Ekholm Anders, Jokinen Jukka, McDonald John W, Smith Peter W F
Rolf Nevanlinna Institute, P.O. Box 4, FIN-00014 University of Helsinki, Finland.
Biometrics. 2003 Dec;59(4):795-803. doi: 10.1111/j.0006-341x.2003.00093.x.

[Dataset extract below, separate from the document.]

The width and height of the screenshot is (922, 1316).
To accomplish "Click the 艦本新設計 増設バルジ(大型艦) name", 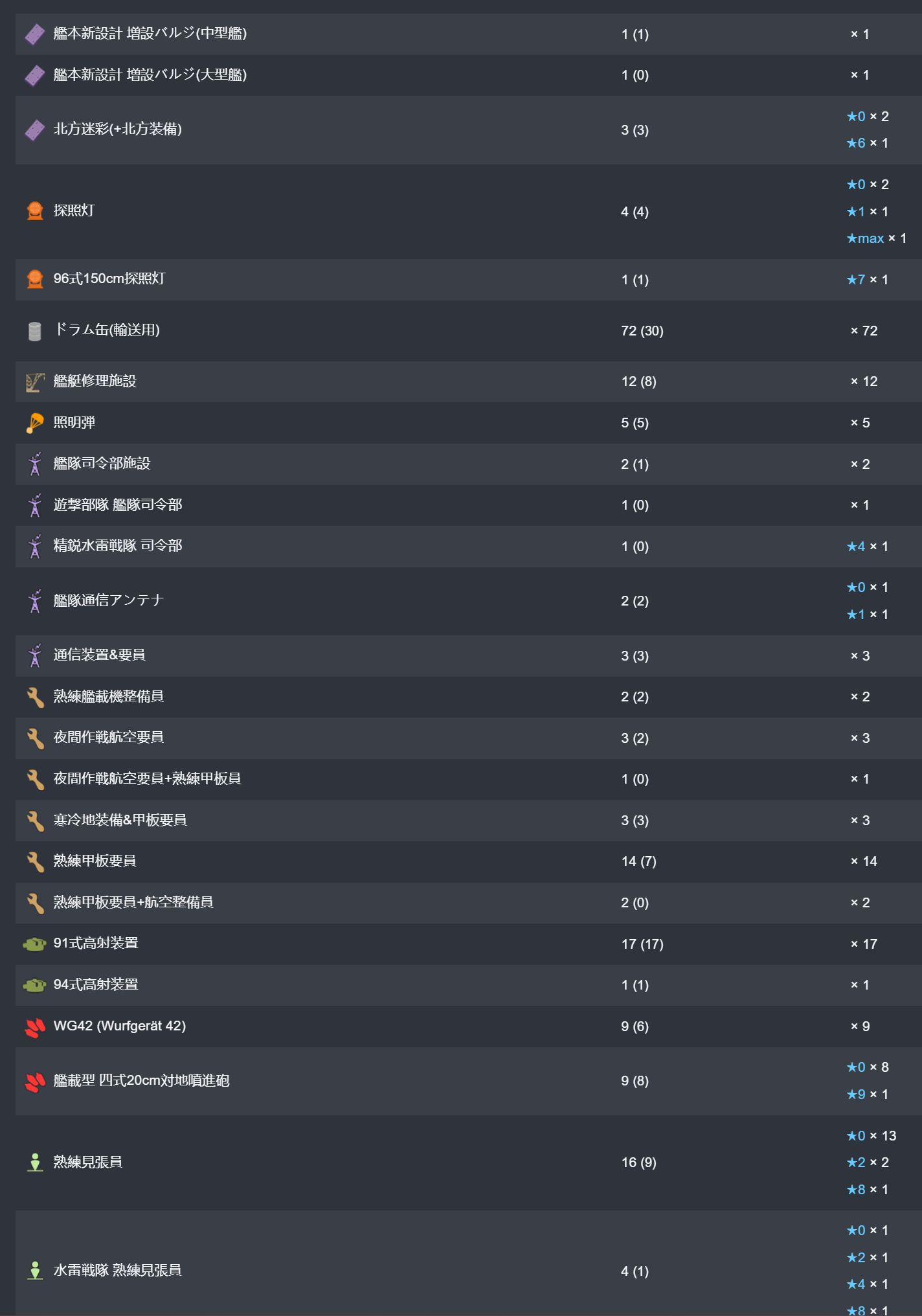I will coord(150,75).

We propose models for longitudinal, or otherwise clustered, ordinal data. The association between subunit responses is characterized by dependence ratios (Ekholm, Smith, and McDonald, 1995, Biometrika 82, 847-854), which are extended from the binary to the multicategory case. The joint probabilities of the subunit responses are expressed as explicit functions of the marginal means and the dependence ratios of all orders, obtaining a computational advantage for likelihood-based inference. Equal emphasis is put on finding regression models for the univariate cumulative probabilities, and on deriving the dependence ratios from meaningful association-generating mechanisms. A data set on the effects of treatment with Fluvoxamine, which has been analyzed in parts before (Molenberghs, Kenward, and Lesaffre, 1997, Biometrika 84, 33-44), is analyzed in its entirety. Selection models are used for studying the sensitivity of the results to drop-out.

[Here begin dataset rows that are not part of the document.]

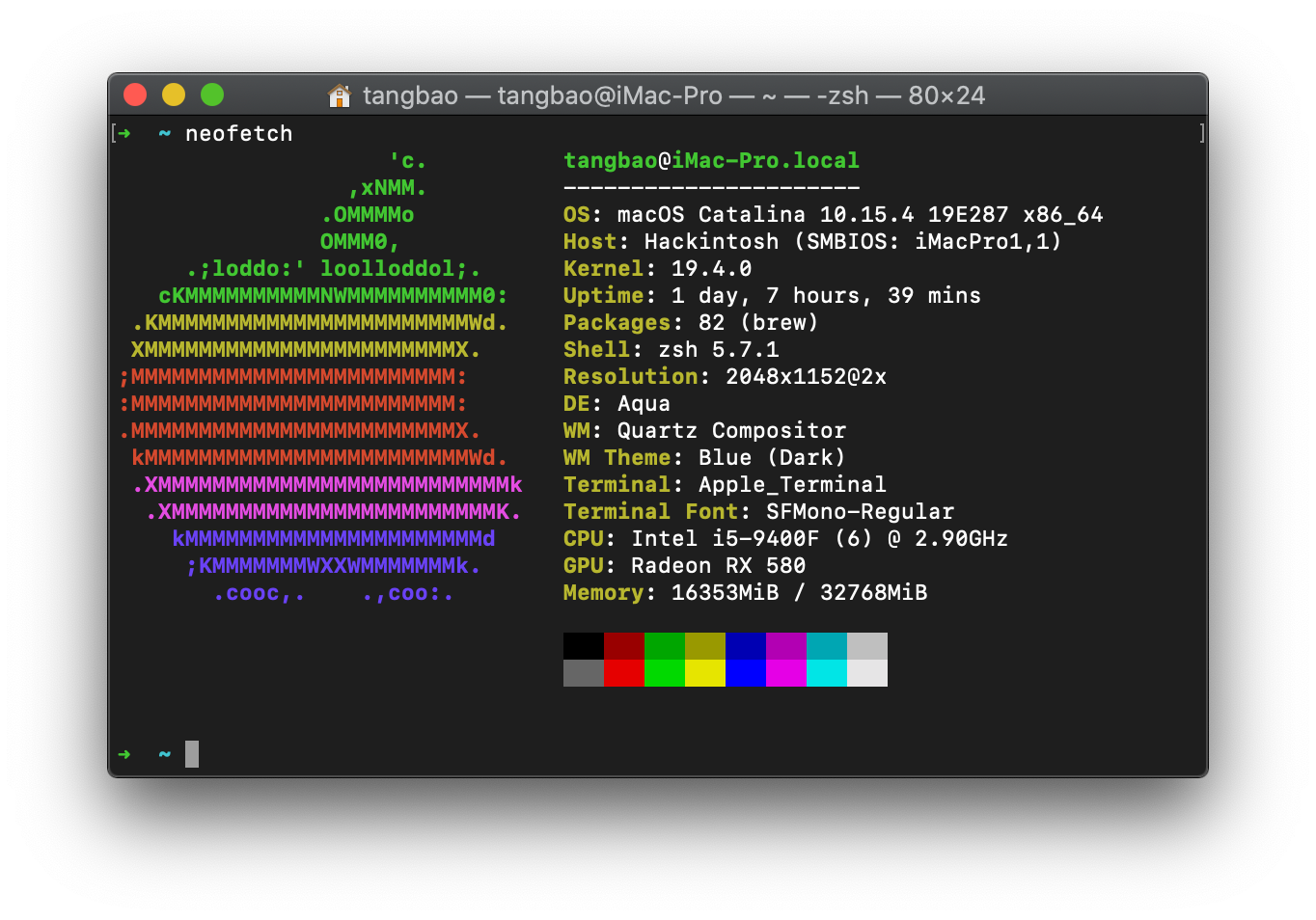This screenshot has width=1316, height=920.
Task: Click the Memory usage line
Action: (x=745, y=593)
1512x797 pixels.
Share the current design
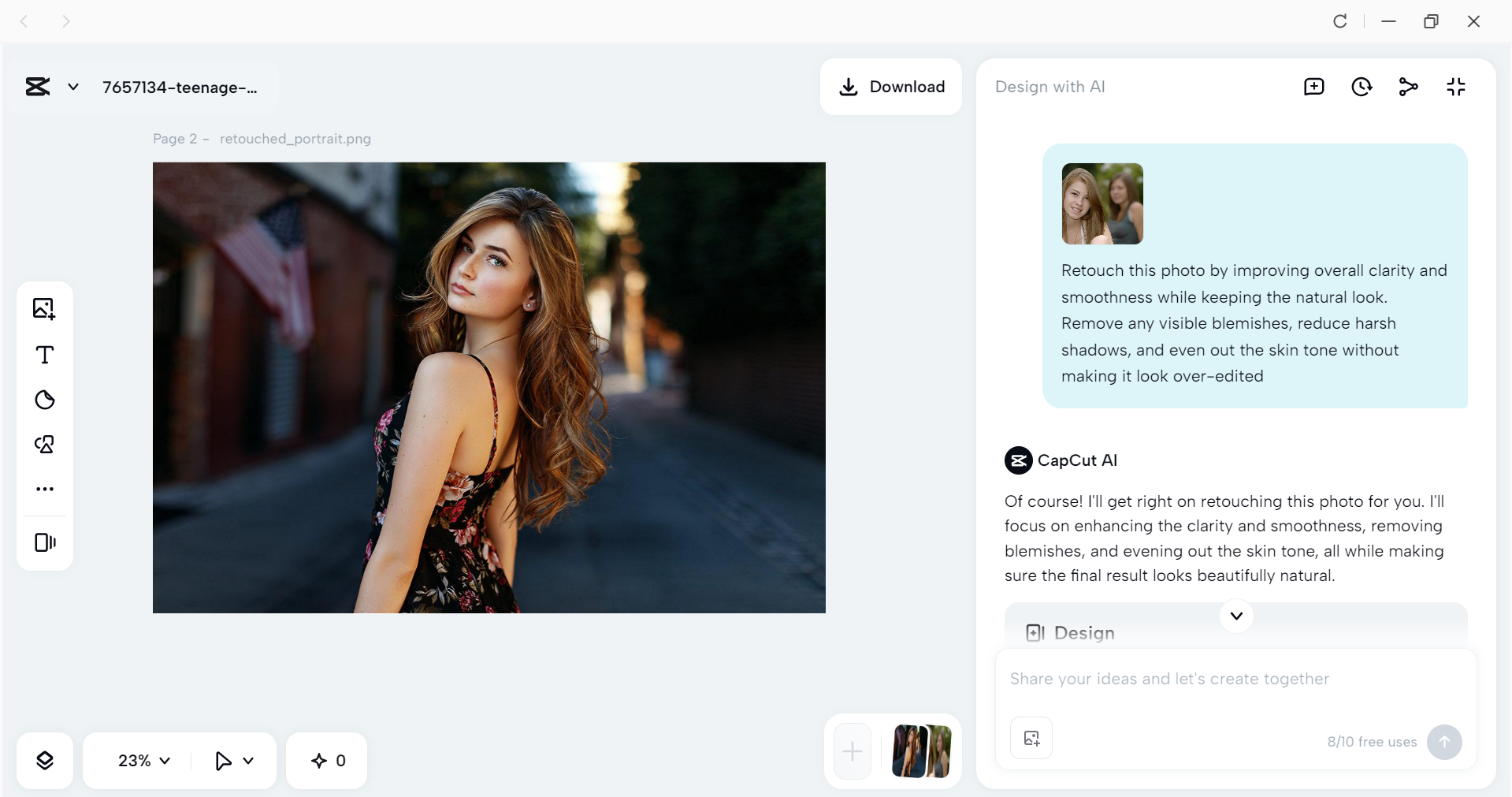click(x=1409, y=87)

我们提出了适用于纵向或其他聚类有序数据的模型。亚单位反应之间的关联由依存比来表征(埃克霍尔姆、史密斯和麦克唐纳,1995年,《生物统计学》82卷,第847 - 854页),该依存比从二元情况扩展到了多类别情况。亚单位反应的联合概率被表示为边际均值和所有阶次依存比的显式函数,从而在基于似然的推断中获得计算优势。我们同样重视寻找单变量累积概率的回归模型,以及从有意义的关联生成机制中推导依存比。对一个关于氟伏沙明治疗效果的数据集进行了完整分析,该数据集之前已有部分分析(莫伦伯格斯、肯沃德和莱斯弗雷,1997年,《生物统计学》84卷,第33 - 44页)。选择模型用于研究结果对失访的敏感性。